# Groß Clockner gerade mal handwarm bei hoher CPU Temperatur ?



## 286volli (1. Oktober 2010)

*Groß Clockner gerade mal handwarm bei hoher CPU Temperatur ?*

Guten Abend!

Ich habe gerade auf meinen Alpenfön Groß Clockner einen neuen Lüfter geklemmt (Scythe Slip Stream). 
Als ich den PC anschließend bei offenem Gehäuse an hatte, ist mir aufgefallen, dass der Kühlkörper des Clockners im oberen Bereich fast kalt ist, und nahe des Sockels lediglich handwarm ist.
Bei einem Q6600 Quadcore (G0) mit 3,0 GHz und >65° Kerntemperatur wundert mich das schon sehr.
Im Vergleich mein GraKa-Kühler: ähnlicher Aufbau mit Heatpipes und allem Gedöns (Accelero Extreme). Der wird richtig heiß, bei geringerer Kerntemperatur (55°).
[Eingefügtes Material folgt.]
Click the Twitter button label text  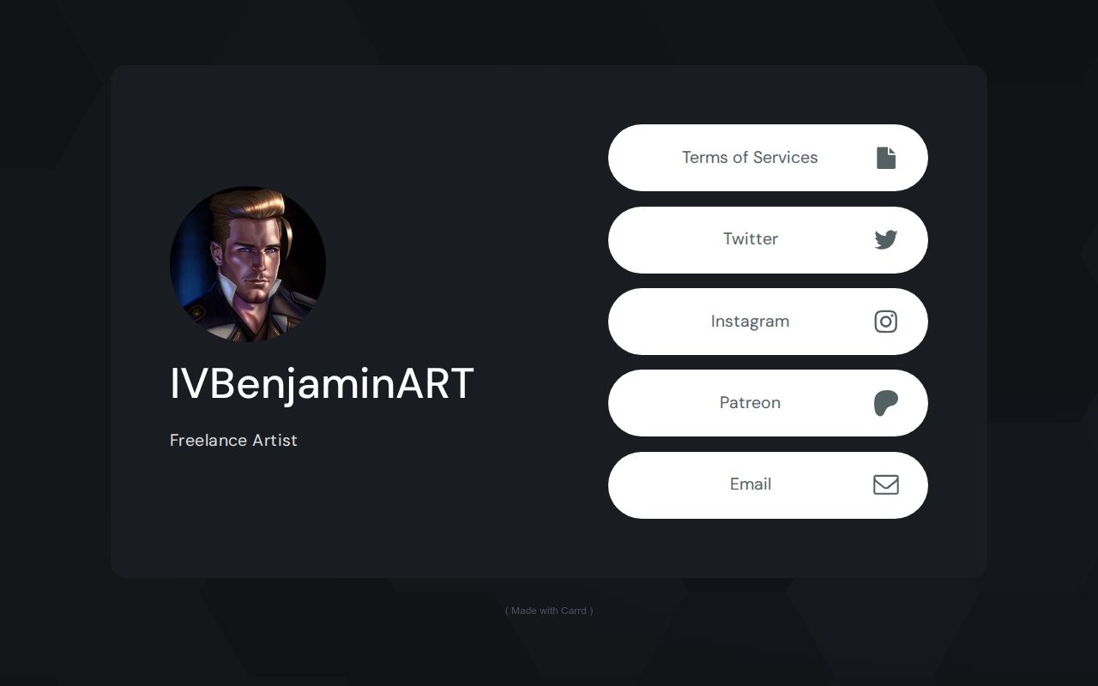point(751,239)
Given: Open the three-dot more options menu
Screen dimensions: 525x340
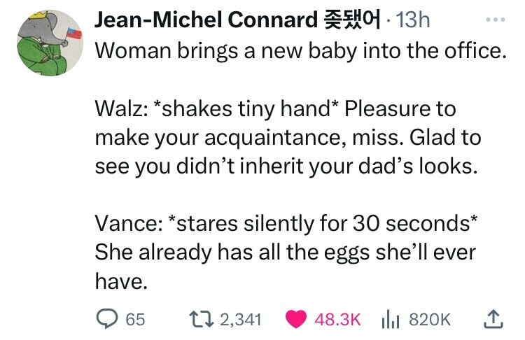Looking at the screenshot, I should tap(495, 20).
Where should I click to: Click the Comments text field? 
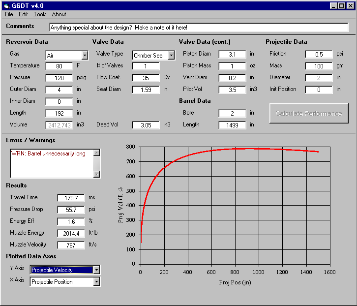(199, 28)
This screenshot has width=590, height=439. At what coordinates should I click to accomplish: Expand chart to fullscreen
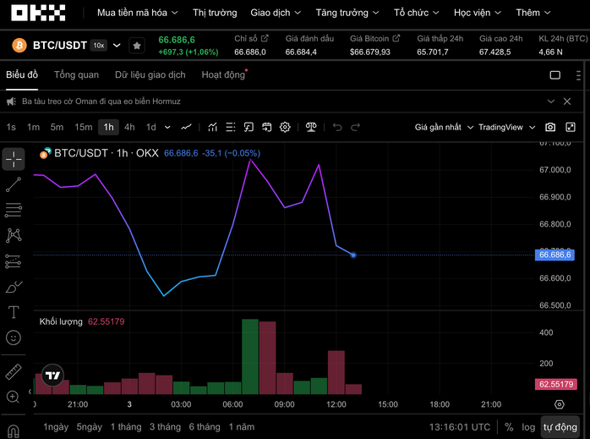coord(571,127)
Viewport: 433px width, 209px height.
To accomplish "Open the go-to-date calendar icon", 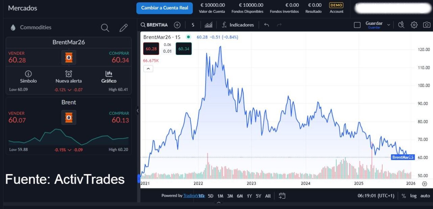I will point(282,196).
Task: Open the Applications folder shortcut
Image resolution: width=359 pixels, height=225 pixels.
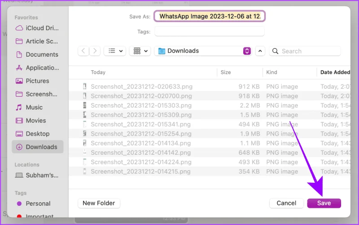Action: tap(37, 68)
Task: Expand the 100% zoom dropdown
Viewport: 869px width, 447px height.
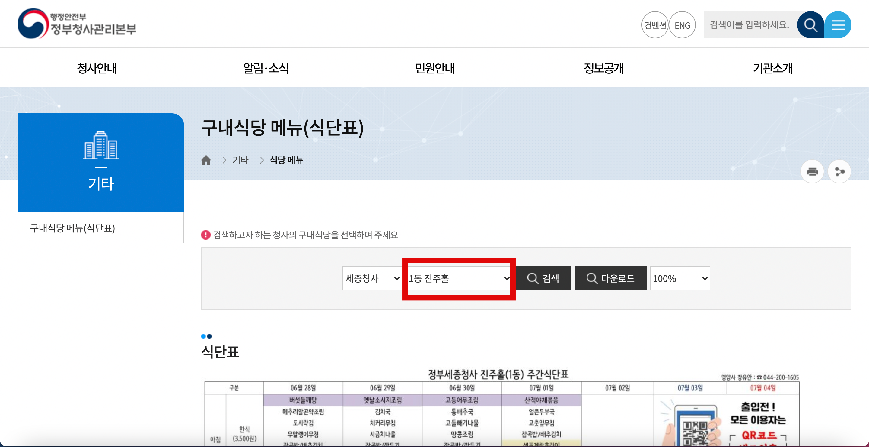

Kann es sein, dass ich mal eine andere Wärmeleitpaste ausprobieren sollte? Ich habe das Gefühl, dass das Ganze am Wärmetransfer zwischen CPU und Kühler liegt.

Mein System im Überblick:

Asus P5Q Pro
Q6600 G0 @3,0 GHz
EKL Alpenfön Groß Clockner mit Slip Stream
NZXT Hush Gehäuse
XFX GeForce 9800 GTX+
BeQuiet! Dark Power Pro 450W
4Gb G.Skill 800er RAM


Ich hoffe, ihr habt Tipps oder eine Bestätigung meines Verdachts, sodass ich den Kühler nicht umsonst runter nehme.


----------



## Dogfish_Rising (2. Oktober 2010)

*AW: Groß Clockner gerade mal handwarm bei hoher CPU Temperatur ?*

Ich bin mir relativ sicher, dass du den Kühler nicht richtig montiert hast. Er liegt nicht richtig auf der CPU auf. Hast du die Wärmeleitpaste selbst aufgetragen?


----------



## moe (2. Oktober 2010)

*AW: Groß Clockner gerade mal handwarm bei hoher CPU Temperatur ?*

ich tipp auch auf die wlp. vlt hast du auch einfach zu viel drauf.
oder der kühler sitzt nicht richtig, sprich der anpressdruck ist zu gering. einmal abnehmen kann nicht schaden.


----------



## mmayr (2. Oktober 2010)

*AW: Groß Clockner gerade mal handwarm bei hoher CPU Temperatur ?*

Laut Anleitung vom GroßClockner solls sogar etwas mehr WLP sein!


----------



## 286volli (2. Oktober 2010)

*AW: Groß Clockner gerade mal handwarm bei hoher CPU Temperatur ?*

Nach der Montage ist mir schon etwas seltsames aufgefallen:

Habe ihn montiert, als der PC lag. Als ich ihn dann hingestellt habe, ist der Kühler durch sein Eigengewicht nach unten gekippt. Ich musste ihn mit einem Draht nach oben hin sichern, damit er gerade "hängt". Das würde ja für einen zu niedrigen Anpressdruck sprechen.


----------



## Jägermaister (2. Oktober 2010)

*AW: Groß Clockner gerade mal handwarm bei hoher CPU Temperatur ?*

bei mir ist das auch so nur mit dem brocken. aber meine kerne erreichen max. 51 °c bei 3.25ghz @1,17 v.
ich finde die werte sind gar nicht soo schlecht obwohl mein kühler auch nur "lauwarm" wird. und richtig montiert habe ich glaube ich schon.


----------



## Arrow1982 (3. Oktober 2010)

*AW: Groß Clockner gerade mal handwarm bei hoher CPU Temperatur ?*



286volli schrieb:


> Nach der Montage ist mir schon etwas seltsames aufgefallen:
> 
> Habe ihn montiert, als der PC lag. Als ich ihn dann hingestellt habe, ist der Kühler durch sein Eigengewicht nach unten gekippt. Ich musste ihn mit einem Draht nach oben hin sichern, damit er gerade "hängt". Das würde ja für einen zu niedrigen Anpressdruck sprechen.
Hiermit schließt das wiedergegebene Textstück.